Mitos dan Fakta Minyak Babi dalam Kuliner: Benarkah Bikin Gorengan Lebih Lezat?

html

Mitos dan Fakta Minyak Babi dalam Kuliner: Benarkah Bikin Gorengan Lebih Lezat?

Polemik seputar penggunaan minyak babi dalam dunia kuliner kembali mencuat setelah viralnya sebuah rumah makan yang menggunakan minyak tersebut untuk membuat kremesan ayam goreng. Hal ini memicu perdebatan mengenai pengaruh minyak babi terhadap rasa dan tekstur makanan, khususnya gorengan. Banyak yang beranggapan bahwa minyak babi dapat menghasilkan gorengan yang lebih garing dan gurih. Namun, benarkah demikian? Mari kita simak penjelasan dari para ahli kuliner.

Chef Stefu Santoso, seorang Executive Chef dengan pengalaman di berbagai restoran ternama, menjelaskan bahwa minyak babi memang telah lama digunakan dalam budaya kuliner, terutama masakan Tionghoa. Ia mengungkapkan bahwa fungsi utama minyak babi adalah untuk meningkatkan cita rasa gurih dan aroma pada masakan. Lemak babi memiliki karakteristik khas yang dapat memberikan sensasi rasa dan aroma yang lebih kuat.

Namun, Chef Stefu menekankan bahwa rasa gurih pada makanan tidak selalu berasal dari minyak babi. Penggunaan MSG (Monosodium Glutamat) juga dapat memberikan efek serupa. Oleh karena itu, sulit untuk membedakan secara pasti apakah rasa gurih pada suatu makanan berasal dari minyak babi atau bahan tambahan lainnya. Dari segi tampilan dan tekstur, juga sulit untuk membedakan gorengan yang menggunakan minyak babi dengan yang tidak.
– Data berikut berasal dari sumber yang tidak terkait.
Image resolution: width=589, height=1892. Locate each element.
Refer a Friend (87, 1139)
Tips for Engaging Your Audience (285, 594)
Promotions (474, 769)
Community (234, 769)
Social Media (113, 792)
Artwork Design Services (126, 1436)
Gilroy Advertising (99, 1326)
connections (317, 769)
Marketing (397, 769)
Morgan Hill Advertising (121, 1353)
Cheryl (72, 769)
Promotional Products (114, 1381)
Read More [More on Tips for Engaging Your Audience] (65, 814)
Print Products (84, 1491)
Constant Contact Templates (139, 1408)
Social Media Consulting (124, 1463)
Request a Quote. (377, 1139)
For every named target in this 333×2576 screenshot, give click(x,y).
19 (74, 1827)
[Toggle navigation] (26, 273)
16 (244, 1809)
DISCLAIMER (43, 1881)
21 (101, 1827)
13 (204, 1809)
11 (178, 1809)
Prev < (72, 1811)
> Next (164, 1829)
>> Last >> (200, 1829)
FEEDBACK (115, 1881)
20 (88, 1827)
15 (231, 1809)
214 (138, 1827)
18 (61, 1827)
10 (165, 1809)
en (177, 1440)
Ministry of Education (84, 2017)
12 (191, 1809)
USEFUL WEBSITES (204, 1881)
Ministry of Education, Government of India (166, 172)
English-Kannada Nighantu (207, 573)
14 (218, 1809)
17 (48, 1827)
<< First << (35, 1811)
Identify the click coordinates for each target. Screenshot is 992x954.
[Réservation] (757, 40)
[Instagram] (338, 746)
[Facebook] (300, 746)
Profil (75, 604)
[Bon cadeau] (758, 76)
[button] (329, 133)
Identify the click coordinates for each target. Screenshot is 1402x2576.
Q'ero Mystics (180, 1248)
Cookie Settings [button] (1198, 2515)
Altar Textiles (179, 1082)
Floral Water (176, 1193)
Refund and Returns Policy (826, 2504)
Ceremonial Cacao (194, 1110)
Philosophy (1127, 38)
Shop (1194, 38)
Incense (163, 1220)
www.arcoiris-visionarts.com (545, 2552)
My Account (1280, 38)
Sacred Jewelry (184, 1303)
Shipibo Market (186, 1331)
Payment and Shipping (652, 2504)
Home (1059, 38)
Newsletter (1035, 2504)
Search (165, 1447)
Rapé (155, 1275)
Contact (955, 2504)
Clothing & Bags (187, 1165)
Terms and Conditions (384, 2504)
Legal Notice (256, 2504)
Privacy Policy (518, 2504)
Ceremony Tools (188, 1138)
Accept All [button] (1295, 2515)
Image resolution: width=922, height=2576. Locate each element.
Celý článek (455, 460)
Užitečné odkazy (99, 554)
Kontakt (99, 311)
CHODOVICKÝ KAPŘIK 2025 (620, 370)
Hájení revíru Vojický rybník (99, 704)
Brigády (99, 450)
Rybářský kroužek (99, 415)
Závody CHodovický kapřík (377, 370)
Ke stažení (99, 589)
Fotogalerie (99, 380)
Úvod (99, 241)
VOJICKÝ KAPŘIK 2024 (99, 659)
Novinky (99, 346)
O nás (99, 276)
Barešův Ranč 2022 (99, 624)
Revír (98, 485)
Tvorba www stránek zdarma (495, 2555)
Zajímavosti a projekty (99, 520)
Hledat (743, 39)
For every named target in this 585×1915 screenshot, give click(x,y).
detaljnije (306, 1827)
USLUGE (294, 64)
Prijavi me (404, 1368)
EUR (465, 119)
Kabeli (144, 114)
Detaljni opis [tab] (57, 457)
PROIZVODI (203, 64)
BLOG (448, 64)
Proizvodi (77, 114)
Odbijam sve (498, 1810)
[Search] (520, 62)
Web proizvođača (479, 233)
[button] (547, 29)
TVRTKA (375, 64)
Chef Stefu menambahkan bahwa kerenyahan kremesan tidak dipengaruhi oleh penggunaan minyak babi, melainkan oleh komposisi tepung dan air yang digunakan. Jenis tepung yang digunakan, seperti tepung beras, tepung sagu, atau tepung terigu, akan memberikan hasil yang berbeda. Proses menggoreng kremesan juga sangat penting. Minyak yang sangat panas diperlukan untuk menghasilkan kremesan yang renyah.

Sementara itu, Chef Eddrian Tjhia, seorang spesialis masakan Bangka, juga memberikan pandangannya mengenai penggunaan minyak babi. Ia sependapat bahwa minyak babi lebih berperan dalam memberikan aroma wangi pada masakan, bukan untuk menciptakan tekstur garing atau renyah. Aroma khas minyak babi dapat membuat masakan menjadi lebih menggugah selera.

Chef Eddrian mengenang masa kecilnya di Bangka, di mana ayahnya sering membuat minyak babi sendiri. Minyak tersebut kemudian digunakan untuk sarapan dengan nasi hangat dan kecap. Ia mengakui bahwa masakan yang dimasak dengan minyak babi sulit dibedakan secara visual maupun rasa. Namun, bagi orang yang terbiasa mengonsumsi makanan dengan minyak babi, aroma khasnya akan langsung tercium.

Terkait dengan status halal dan nonhalal, Chef Eddrian menekankan pentingnya kejujuran dari pihak tempat makan dalam memberikan informasi kepada pelanggan. Ia juga mengingatkan pelanggan untuk lebih berhati-hati dalam memilih tempat makan, terutama jika memiliki keyakinan tertentu terkait dengan makanan halal dan nonhalal. Di beberapa daerah, seperti Bangka Belitung, masyarakat sudah memahami bahwa restoran Tionghoa umumnya menggunakan bahan-bahan yang tidak halal, sehingga pelanggan muslim biasanya tidak datang ke tempat tersebut.

Sebagai kesimpulan, minyak babi memang dapat memberikan rasa gurih dan aroma wangi pada masakan, tetapi bukan satu-satunya faktor yang menentukan kelezatan dan kerenyahan gorengan. Pemilihan bahan baku, komposisi, dan teknik memasak juga memegang peranan penting. Selain itu, transparansi dari pihak tempat makan dan kesadaran dari pelanggan juga diperlukan untuk menghindari kesalahpahaman terkait dengan status halal dan nonhalal.

Dengan demikian, klaim bahwa minyak babi otomatis membuat gorengan lebih garing dan gurih adalah sebuah penyederhanaan. Lebih bijak jika kita memahami kompleksitas faktor-faktor yang mempengaruhi cita rasa sebuah hidangan.